Culture problems can permeate even the most successful organizations – Here's how to avoid the problems

Right now, company culture is being defined by one four-letter word: Uber.

And it seems Uber is attempting to fix its toxic culture. However, that’s not the case if you dig an inch beneath the surface. The car-share service provider is only doing damage control on the myriad of sexual harassment claims – the issue with the most financial liability.

Uber is looking to former U.S. Attorney General Eric Holder to lead the investigation and a human resource consultant to “fix” the culture problem. The fact is, lawyers don't have a clue about culture, and human resources experts are often unaware of how to tackle these issues publicly.

The human resources consultant will have little to no authority to do anything. If Uber’s now former CEO and co-founder Travis Kalanick, thinks his culture problem is limited to sexual harassment, he is absolutely wrong. He has a culture that has all the elements of toxicity and here are the four most lethal:

  1. Profit at all cost above everything else.

This is a sure-fire recipe for disaster. This is particularly true when the profit targets are unreasonable. It leads people to cook the books as witnessed by Wells Fargo when it defrauded millions of customers in 2015. In Uber’s case, it leads people to conceal problems for fear of losing money.

2. Hubris resulting from too much success too fast. Uber started with a good idea and a market need, resulting in phenomenal success. But its accomplishments turned to arrogance and blinded the team to developing a culture firestorm. There was a collective mentality that the organization could do no wrong. If nothing’s wrong, there is nothing to fix. That is one reason Uber hasn’t fixed its culture problem.

3. Treating employees as depreciable assets instead of renewable resources. This is almost certainly the case with Uber. And it goes well beyond sexual harassment. I once talked to an Uber driver who expressed great dissatisfaction with the way she was treated by the company. As one example, when an Uber driver gets a notice about a pick-up, they have no idea if it is a 10-minute or two-hour job until after they accept the assignment. The point is Uber treats its drivers just like depreciable machines, and there is no reason to tell a machine how long it will run today.

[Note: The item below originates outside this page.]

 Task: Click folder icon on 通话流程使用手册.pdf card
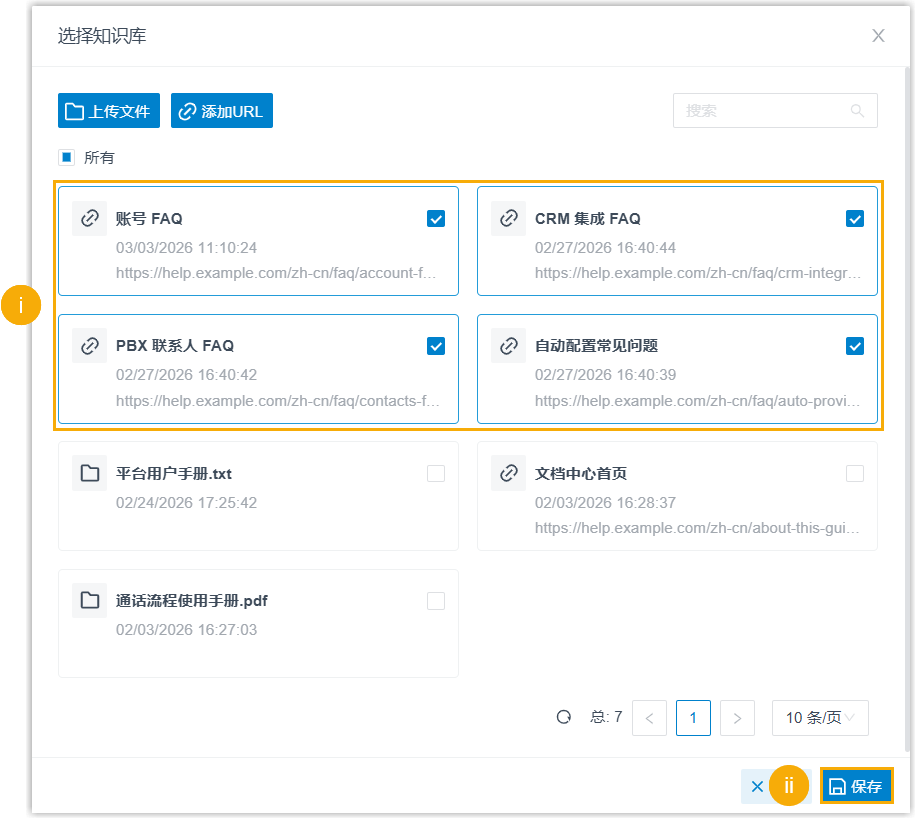(x=90, y=601)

4. Telling employees half-truths and hoping the other half doesn't show up. When employees are left in the dark, they make stuff up around the water cooler. And usually what they make up isn’t half as bad as what is really going on. I always say,

“Trust in truth.”

Tell employees the bone honest truth all the time and they will trust you, and they will follow you. Employees won’t trust you if they feel you are keeping something from them. And that leads to them turning to lawyers or labor unions for help.

Bottom line: Travis Kalanick isn’t part of Uber's culture problem. He is the problem. He owned the culture. He built it. Or perhaps he ended up with what I call a “culture by default,” as many organizations do. In either case, he can't change it now.  

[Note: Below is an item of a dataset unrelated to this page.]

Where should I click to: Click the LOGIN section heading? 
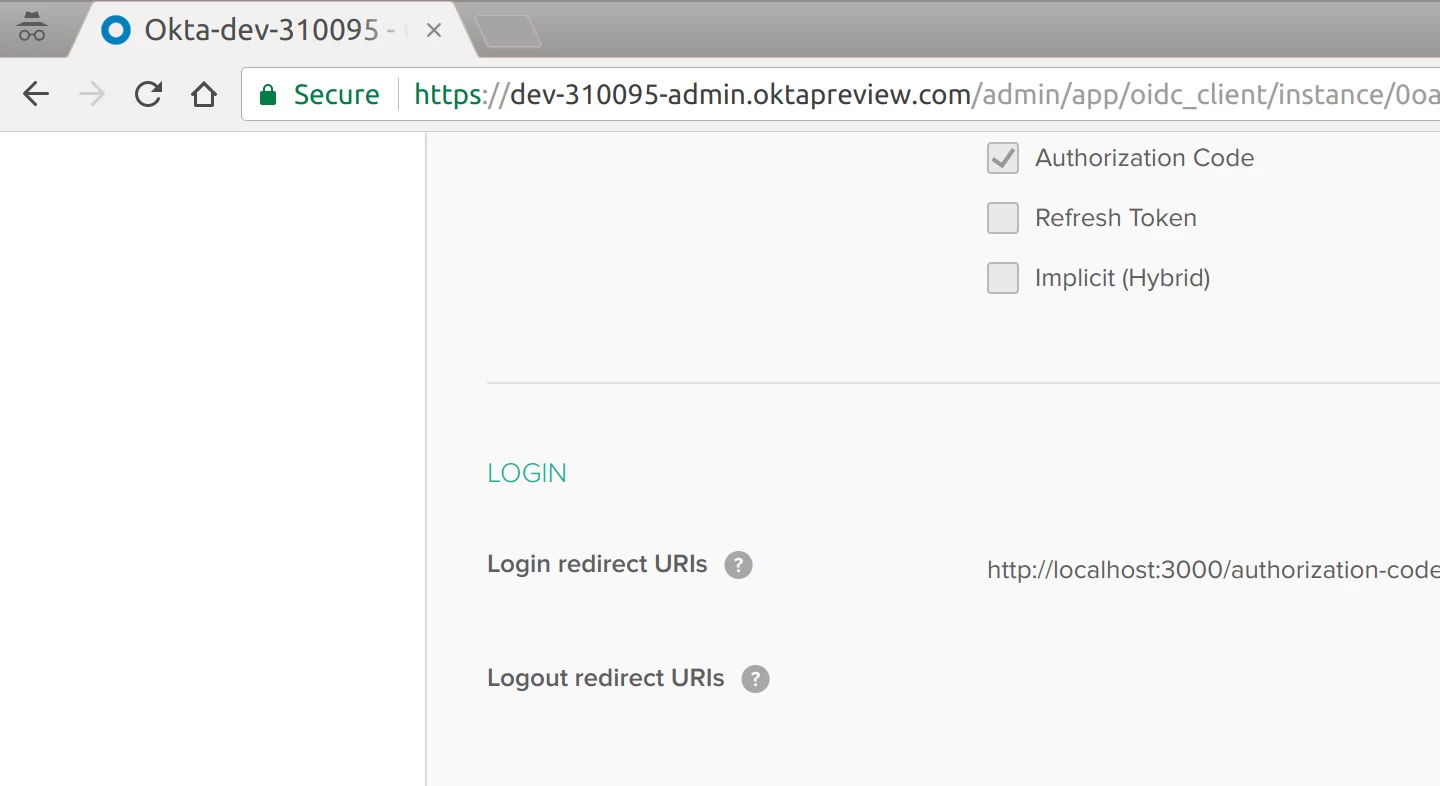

Uber doesn’t need lawyers or happiness consultants to fix their culture problem. It needs a new CEO and now it’s going to get one. The first order of business for the new executive should be to dig in and figure out what Uber’s culture really is. As they say, you can’t fix something until you know what is broken. Only after this assessment is made will Uber know the full extent of its culture problem. Some cultures are so ingrained and pervasive they can't be fixed. I suspect Uber is one of them.